Шла его пьеса «Тот, кто получает пощечины». Вряд ли она удача; вряд ли совершенна, как и вообще мало совершенного оставил Леонид Андреев. Хаос, торопливость и несдержанная пылкость слишком видны в его писании. Но как и во всем главнейшем, что он написал, есть в этой пьесе андреевское, очень скорбное, сплошь облитое ядом горечи.
Тяжкая душа, израненная и больная, мне почувствовалась и в самом авторе. Это иной был Андреев; не тот, с кем философствовали мы некогда на Пресне, бродили в Бутове. Надлом, усталость, тяжко бьющееся сердце, тягостная раздраженность. И лишь глаза блестели иногда по-прежнему.
— Пьесу испортили, — говорил он. — Сгубили. Главная роль не понята. Но посмотри, — он указывал на ворох вырезок, как радуются все эти ослы. Какое наслаждение для них — лягаться.
Он уехал в Петербург смутный и подавленный, хоть иногда и много смеялся и острил. Мы же, прощавшиеся с ним тогда в Москве, его немногие друзья, вряд ли угадывали будущее, вряд ли и думали, что живого, настоящего Андреева, в бархатной куртке и с черными глазами, не «сон», и не «мечту» второй действительности, — нам уже не увидеть.

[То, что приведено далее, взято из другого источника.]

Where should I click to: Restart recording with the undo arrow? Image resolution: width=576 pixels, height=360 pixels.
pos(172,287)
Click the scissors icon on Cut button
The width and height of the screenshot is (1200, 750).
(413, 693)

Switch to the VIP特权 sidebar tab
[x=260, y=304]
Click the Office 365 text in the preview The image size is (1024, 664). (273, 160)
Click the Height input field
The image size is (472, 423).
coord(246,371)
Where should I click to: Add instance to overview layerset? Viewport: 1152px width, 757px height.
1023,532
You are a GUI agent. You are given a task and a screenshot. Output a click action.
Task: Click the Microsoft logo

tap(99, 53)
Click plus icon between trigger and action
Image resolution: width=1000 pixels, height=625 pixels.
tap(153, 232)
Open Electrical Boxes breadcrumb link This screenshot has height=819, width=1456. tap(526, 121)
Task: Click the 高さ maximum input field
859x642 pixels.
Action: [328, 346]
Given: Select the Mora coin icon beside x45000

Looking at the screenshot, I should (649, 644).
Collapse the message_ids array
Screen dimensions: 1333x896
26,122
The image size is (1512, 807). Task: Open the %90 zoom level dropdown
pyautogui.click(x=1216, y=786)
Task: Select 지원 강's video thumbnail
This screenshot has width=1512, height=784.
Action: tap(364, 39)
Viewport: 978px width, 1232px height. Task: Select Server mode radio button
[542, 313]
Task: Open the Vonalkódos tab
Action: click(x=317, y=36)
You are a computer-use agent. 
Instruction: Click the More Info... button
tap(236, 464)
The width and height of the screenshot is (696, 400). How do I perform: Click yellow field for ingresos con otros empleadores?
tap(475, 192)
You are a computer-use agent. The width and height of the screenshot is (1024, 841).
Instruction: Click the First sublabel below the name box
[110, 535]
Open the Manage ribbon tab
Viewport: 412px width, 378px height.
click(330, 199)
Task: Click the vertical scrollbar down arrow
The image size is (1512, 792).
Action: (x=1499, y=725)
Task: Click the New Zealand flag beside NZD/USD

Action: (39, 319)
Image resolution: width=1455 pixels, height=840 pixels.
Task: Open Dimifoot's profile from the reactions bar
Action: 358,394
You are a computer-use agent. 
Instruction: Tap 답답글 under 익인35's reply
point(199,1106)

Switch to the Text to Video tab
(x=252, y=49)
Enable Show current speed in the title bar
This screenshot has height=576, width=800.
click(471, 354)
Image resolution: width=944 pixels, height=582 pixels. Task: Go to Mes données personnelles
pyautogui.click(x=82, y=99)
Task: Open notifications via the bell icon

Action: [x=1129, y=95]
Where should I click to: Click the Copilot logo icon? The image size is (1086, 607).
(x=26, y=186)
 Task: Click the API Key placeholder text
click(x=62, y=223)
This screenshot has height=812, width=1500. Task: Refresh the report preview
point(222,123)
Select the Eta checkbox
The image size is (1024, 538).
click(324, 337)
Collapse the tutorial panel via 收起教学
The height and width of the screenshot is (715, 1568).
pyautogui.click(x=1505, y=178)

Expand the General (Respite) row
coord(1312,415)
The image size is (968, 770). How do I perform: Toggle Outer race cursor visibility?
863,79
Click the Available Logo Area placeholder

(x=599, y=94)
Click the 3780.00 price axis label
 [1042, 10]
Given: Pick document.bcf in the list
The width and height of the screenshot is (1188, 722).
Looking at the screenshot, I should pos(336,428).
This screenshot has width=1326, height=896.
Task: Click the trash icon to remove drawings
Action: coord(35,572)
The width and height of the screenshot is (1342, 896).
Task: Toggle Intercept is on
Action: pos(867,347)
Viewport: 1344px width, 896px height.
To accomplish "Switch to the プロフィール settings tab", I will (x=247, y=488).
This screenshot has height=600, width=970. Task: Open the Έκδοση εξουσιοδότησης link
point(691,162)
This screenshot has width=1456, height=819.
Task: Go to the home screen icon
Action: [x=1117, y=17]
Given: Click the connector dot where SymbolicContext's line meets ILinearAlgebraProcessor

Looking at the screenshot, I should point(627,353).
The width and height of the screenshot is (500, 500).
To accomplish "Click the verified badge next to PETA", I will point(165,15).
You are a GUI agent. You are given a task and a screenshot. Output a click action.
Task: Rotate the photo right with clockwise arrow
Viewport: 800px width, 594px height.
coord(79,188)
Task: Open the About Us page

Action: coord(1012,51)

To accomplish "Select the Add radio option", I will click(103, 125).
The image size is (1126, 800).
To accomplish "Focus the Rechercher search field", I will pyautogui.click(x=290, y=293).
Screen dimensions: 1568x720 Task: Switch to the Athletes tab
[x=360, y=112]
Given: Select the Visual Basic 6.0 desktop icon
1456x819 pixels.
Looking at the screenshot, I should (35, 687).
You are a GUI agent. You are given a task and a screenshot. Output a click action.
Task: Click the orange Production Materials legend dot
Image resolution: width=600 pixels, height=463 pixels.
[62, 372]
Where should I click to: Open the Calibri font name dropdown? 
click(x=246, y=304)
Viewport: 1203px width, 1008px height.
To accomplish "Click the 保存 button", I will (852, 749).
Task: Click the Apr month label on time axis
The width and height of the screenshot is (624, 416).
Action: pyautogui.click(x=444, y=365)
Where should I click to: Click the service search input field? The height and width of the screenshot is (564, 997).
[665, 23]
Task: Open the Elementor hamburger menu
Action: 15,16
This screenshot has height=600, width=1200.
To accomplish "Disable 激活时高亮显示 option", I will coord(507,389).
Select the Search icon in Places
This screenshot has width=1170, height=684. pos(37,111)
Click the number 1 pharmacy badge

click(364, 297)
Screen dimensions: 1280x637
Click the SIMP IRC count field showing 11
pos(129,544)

И мне трудно говорить об этих заключительных годах земного странствия Андреева.
Знаю только одно: с октября 1917 г. он не возвращался даже в Петербург, жил в Финляндии. Революция задела его чрезвычайно. Он ее проклял. Пережить ее ему не удалось. Он скончался в сентябре 1919 г. от припадка сердца — сердце у него всегда было больное и нервное.
Когда мысленно я вызываю образ Андреева, он представляется мне молодым, черно-кудрым, с остро-блистающими, яркими глазами, каким был в годы Грузин, Пресни, Царицына. Он лихорадочно говорит, курит, стакан за стаканом пьет чай где-нибудь на террасе дачи, среди вечереющих берез, туманно-нежных далей. С ним, где-то за ним, тоненькая, большеглазая невеста в темном платье, с золотой цепочкой на шее. Молодая любовь, свежесть, сиянье глаз девических, расцвет их жизни.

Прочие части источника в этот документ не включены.